Selected passage

· · · · · · ·

So many of you out there are like myself. You love being Momma.
But I love the whole experience! Time with my husband. Conceiving. First heartbeats. First kicks. The flood of joy when the baby is delivered! And holding that new baby. Watching them grow, change, learn and live! It's the best job in the world!
When I first started my personal blog, now called Faith Journey, it was named Called To Be Momma. Even on those days that seem so long, I realize how blessed I was to have four beautiful healthy children. Thank you Lord for the blessing of my children.
Last summer, I learned a hard lesson. When it comes to my health and monthly cycles, I'm usually consistent. Every 28 days, that visitor knocks on my door.
Back in the Spring of 2009, this family had some big changes. We moved into our new home, and at the same time there were some extended family issues that combined with all that was going on with the move and settling in, made life extremely stressful for me.
I should have given it all to God, laid it all at His feet and walked away. I didn't do that. I let it get to me……and my health suffered. In May, my cycle was only 26 days. In June, 25 days.
I wanted more children. I wasn't ready for this peri-menopause, pre-menopause. I'm not ready to shut that door.
So, I did what probably most of you do too, I began looking for answers and way to fix things. I made an appointment with my OB/GYN, but I couldn't get in for almost two months. This was June and I couldn't get in to see my doctor until July 24. I struggle with patience. No! I want it fixed now!
So I turned to ever faithful Internet and forums and groups for answers. I bought vitamins and started taking:
- Prenatal Vitamins
- Folic Acid
What joy I experienced July 10, 2009 when my pregnancy test read postive! Yea!! Thank you God! No. 5! Oh my goodness!!! I was elated! It worked! I was healed! I was pregnant and all was well!
I continued to take the vitamins but no longer used the Vitex or progesterone cream. I didn't need it anymore. I was pregnant.
On Saturday night, August 8, 2009, I began spotting. I had never experienced this before, but I knew what it was. I was 8 weeks pregnant. Maybe I had just over done it that day. Maybe if I slow down and rest…
The sonogram showed a sac at 5 weeks, not 8 weeks, no heartbeat. Monday night, God allowed everything to happen naturally. Tuesday, as I began sharing with friends on my groups and forums, some of you knew what I did not…
If you use progesterone to help regulate your cycles and you become pregnant, you must CONTINUE using progesterone until week 14 of your pregnancy. At that point, the body should begin making the progesterone on its own. I DIDN'T KNOW! I DIDN'T KNOW! This was my fault.

· · · · · · ·

Provided records
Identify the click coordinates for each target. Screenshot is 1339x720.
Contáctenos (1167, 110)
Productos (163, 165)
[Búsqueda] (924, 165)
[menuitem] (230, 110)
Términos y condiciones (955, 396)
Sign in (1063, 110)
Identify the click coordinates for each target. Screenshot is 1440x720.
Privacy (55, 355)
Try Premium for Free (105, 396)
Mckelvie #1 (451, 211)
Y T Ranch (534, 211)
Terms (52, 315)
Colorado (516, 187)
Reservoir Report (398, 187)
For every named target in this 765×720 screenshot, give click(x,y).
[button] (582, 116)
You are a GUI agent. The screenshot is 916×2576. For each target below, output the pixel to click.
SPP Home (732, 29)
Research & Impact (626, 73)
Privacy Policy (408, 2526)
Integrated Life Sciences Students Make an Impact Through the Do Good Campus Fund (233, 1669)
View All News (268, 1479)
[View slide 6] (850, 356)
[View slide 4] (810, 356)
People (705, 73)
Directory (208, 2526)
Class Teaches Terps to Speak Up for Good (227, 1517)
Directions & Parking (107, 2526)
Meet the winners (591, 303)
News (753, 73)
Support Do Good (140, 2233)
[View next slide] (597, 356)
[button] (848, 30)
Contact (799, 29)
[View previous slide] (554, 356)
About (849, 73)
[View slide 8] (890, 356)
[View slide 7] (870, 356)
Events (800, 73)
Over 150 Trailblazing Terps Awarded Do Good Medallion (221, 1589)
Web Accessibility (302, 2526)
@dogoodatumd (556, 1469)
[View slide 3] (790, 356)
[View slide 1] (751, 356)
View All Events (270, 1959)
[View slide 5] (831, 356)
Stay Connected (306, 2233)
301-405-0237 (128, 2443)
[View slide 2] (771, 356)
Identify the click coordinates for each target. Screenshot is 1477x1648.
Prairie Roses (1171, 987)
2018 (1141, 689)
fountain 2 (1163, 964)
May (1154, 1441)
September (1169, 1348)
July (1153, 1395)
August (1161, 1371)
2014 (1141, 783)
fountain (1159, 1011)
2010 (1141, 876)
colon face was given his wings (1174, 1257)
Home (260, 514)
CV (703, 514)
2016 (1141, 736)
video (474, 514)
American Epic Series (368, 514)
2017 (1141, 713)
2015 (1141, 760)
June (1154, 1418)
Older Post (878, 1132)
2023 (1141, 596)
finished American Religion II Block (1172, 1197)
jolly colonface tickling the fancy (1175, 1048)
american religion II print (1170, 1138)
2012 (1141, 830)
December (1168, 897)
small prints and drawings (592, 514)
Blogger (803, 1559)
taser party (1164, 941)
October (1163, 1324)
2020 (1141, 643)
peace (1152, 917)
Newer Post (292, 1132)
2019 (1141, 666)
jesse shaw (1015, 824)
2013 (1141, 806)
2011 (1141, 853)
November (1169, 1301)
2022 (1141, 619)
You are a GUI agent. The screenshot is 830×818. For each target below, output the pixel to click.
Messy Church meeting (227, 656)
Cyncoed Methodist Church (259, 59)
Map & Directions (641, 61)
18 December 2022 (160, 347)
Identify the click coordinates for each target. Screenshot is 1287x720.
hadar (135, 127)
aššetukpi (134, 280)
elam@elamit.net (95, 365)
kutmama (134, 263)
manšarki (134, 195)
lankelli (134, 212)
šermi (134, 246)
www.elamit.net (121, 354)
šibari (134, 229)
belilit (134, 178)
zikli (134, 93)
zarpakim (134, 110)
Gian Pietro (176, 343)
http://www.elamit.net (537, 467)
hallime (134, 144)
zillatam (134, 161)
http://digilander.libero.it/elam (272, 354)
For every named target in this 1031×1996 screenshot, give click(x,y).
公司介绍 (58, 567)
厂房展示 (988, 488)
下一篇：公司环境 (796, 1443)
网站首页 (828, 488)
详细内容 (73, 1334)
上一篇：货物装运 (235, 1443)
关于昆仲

· · · · · · ·

Work order
List every date in the miscarriage post that gives a specific day of the month.

Task response
- July 24
- July 10, 2009
- August 8, 2009